Ein Satz will mir nicht aus dem Kopf, der vor einem halben Jahr in «reformiert.» stand: «Der gekreuzigte Christus zeigt: Leiden und Krankheit können auch eine positive Bedeutung haben.» Das sagte ein Theologieprofessor, der die Differenz zwischen der Heilung, die Jesus verspricht, und der Heilung im medizinischen Sinn betonte. Hier geht es um Erneuerung, die oft anders aussieht,als wir es uns vorgestellt haben und mit körperlichen Gebrechen einhergehen kann. Dort um Gesundheit. Die Unterscheidung leuchtet mir ein. Doch der Satz stört mich. Im Nachdenken über Karfreitag in der zurückliegenden Passionszeit noch mehr.
Blutige Wunden
Mir kommt eine meiner liebsten Kirchen in den Sinn, in der ich stets ein bisschen ratlos zum Altar blicke. Unübersehbar zeigen grosse Fresken die Kreuzigung, es fliesst reichlich Blut direkt in den Abendmahlskelch in der Hand eines Engels. Die Fragen der Kinder, meine stockenden Erklärungen sind nicht das Problem. Es ergeben sich gute Gespräche. Mit Tod, Krieg und Leid werden Kinder früh konfrontiert. Um darüber zu reden, Fragen auszuhalten, ist die alte Kirche über den hügeligen Kastanienwäldern des Malcantone ein guter Ort.

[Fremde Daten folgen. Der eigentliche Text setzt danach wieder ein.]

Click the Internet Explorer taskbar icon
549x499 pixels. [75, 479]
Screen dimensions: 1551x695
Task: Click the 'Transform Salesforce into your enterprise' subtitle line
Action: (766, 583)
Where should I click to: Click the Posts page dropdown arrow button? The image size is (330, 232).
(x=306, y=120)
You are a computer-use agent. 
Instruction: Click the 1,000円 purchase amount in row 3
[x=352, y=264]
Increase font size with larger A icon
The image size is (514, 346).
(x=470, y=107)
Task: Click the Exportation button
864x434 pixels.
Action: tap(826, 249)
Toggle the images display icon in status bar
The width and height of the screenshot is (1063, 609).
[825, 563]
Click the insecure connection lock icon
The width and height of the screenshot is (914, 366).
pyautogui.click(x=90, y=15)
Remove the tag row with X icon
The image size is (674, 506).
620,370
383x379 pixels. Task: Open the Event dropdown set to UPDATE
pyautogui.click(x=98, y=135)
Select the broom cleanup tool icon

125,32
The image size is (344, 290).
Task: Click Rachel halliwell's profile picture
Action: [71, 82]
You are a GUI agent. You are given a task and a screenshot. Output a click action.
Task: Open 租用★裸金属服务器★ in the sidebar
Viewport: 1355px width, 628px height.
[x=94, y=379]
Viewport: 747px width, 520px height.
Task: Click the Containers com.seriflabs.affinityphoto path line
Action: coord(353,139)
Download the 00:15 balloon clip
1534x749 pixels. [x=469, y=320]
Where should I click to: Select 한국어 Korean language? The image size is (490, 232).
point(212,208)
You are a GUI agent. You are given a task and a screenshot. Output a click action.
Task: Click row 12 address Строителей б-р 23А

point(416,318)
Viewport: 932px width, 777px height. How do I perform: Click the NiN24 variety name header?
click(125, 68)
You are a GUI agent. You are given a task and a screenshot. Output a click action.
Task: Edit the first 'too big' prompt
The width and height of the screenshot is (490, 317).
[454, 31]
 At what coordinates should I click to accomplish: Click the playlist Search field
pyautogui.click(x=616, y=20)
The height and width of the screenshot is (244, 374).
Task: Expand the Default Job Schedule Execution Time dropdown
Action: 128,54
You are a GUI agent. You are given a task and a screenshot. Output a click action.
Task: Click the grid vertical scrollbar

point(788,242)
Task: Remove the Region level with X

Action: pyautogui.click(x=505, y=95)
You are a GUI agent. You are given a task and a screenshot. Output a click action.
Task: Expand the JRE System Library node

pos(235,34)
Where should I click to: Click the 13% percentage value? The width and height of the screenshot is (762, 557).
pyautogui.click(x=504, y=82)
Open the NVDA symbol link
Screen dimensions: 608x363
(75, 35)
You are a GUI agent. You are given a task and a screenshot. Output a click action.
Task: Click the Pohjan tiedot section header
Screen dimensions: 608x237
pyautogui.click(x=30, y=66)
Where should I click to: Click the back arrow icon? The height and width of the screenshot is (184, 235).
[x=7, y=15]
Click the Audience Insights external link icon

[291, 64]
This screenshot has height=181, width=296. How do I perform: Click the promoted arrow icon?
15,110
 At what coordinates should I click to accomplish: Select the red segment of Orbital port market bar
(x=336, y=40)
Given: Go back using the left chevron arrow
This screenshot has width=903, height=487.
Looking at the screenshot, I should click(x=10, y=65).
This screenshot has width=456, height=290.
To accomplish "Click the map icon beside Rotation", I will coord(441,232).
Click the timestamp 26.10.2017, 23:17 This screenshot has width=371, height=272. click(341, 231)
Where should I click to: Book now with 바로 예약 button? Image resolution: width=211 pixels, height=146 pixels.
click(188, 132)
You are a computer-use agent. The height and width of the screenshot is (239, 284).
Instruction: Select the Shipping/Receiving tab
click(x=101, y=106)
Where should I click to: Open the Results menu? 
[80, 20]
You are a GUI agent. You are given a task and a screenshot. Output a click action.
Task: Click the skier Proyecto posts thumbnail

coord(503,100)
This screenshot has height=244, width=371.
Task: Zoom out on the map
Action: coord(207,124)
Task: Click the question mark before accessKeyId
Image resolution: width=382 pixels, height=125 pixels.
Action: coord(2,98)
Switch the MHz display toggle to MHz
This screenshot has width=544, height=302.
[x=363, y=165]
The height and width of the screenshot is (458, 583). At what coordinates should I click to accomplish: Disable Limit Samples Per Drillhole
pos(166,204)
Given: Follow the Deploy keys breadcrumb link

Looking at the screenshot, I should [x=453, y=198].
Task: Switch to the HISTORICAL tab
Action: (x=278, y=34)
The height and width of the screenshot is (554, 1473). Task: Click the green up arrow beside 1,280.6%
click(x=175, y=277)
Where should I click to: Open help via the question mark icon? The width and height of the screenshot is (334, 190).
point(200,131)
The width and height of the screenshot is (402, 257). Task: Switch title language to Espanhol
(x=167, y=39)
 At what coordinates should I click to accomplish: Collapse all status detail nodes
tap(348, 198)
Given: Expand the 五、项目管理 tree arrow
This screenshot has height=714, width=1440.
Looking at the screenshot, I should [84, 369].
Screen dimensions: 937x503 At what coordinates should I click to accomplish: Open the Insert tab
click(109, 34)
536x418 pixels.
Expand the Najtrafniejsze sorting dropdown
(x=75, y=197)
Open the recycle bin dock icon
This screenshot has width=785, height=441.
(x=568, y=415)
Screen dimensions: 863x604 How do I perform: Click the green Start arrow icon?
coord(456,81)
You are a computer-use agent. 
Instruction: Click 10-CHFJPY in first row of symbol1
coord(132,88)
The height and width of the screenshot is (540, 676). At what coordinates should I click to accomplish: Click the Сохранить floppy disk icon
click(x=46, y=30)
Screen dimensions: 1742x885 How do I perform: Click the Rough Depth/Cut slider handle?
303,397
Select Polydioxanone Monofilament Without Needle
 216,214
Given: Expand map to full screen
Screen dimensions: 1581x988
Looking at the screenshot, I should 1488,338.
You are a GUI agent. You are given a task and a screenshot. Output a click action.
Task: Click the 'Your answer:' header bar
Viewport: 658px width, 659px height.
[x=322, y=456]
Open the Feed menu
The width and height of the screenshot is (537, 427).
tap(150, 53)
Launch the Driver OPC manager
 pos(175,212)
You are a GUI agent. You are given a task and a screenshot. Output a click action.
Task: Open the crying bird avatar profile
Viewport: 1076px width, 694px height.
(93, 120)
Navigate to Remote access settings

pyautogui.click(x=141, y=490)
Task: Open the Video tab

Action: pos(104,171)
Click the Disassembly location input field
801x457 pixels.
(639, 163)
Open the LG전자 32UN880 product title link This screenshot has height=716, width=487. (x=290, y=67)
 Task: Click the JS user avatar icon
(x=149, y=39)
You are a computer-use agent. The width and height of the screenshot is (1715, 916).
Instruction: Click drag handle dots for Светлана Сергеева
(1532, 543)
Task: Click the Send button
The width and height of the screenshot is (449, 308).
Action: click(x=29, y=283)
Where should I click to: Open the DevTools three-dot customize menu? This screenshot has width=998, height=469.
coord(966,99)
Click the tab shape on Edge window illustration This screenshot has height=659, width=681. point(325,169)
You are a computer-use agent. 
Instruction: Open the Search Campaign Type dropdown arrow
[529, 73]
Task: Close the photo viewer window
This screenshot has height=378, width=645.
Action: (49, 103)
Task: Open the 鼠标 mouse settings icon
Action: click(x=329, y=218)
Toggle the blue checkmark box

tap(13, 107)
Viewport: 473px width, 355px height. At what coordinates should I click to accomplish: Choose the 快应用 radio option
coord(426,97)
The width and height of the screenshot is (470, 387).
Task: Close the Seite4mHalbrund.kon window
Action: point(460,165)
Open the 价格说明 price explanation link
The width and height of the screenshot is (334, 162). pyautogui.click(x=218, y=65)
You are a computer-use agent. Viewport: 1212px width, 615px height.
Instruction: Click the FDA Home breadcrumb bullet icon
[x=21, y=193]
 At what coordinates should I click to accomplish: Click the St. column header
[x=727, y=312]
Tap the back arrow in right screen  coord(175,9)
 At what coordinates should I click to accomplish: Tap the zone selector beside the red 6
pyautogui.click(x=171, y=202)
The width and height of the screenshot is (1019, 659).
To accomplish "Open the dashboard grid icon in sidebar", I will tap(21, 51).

Mich irritiert der Fokus auf das Leiden Christi. Da wird Schmerz zwanghaft mit Sinn aufgeladen. Gibt es diesen Sinn tatsächlich, so bleibt er ein verborgener, der für die Betroffenen aufflackern mag, aber nie von aussen zugeschrieben werden darf.
Das plakative Voraugenführen der Passion droht zudem den Blick auf Ostern zu verstellen. Auferstehung und Karfreitag sind untrennbar verknüpft. Das zeigt sich daran, dass die Zeuginnen der Kreuzigung als Erste von Ostern erfahren. Ihr Ausharren unter dem Kreuz bereitet den Boden für die Begegnung mit dem Auferstandenen.
Stille Wunder
Ich weiss nicht, ob die Passionserzählungen in den Evangelien das Leiden positiv deuten. Ich finde darin vielmehr die Zusage, dass Gott uns im sinnlos erfahrenen Leid nicht verlässt, weil Jesus die Abgründe der Sinnlosigkeit selbst durchlitten hat. Diese Hoffnung ist mir durchaus Erfahrung: In der Begleitung eines schwer kranken, sterbenden Menschen ergaben sich unverhofft Augenblicke der Liebe und Präsenz, die nur in dieser schwierigen Situation möglich waren. Sie haben sich mir als Gottesgeschenke in die Erinnerung eingeprägt. Aber will ich deshalb dem Leiden von Andern mit der Bibel in der Hand eine positive Bedeutung zuschreiben? Ich schrecke davor zurück. Und ich glaube: zum Glück.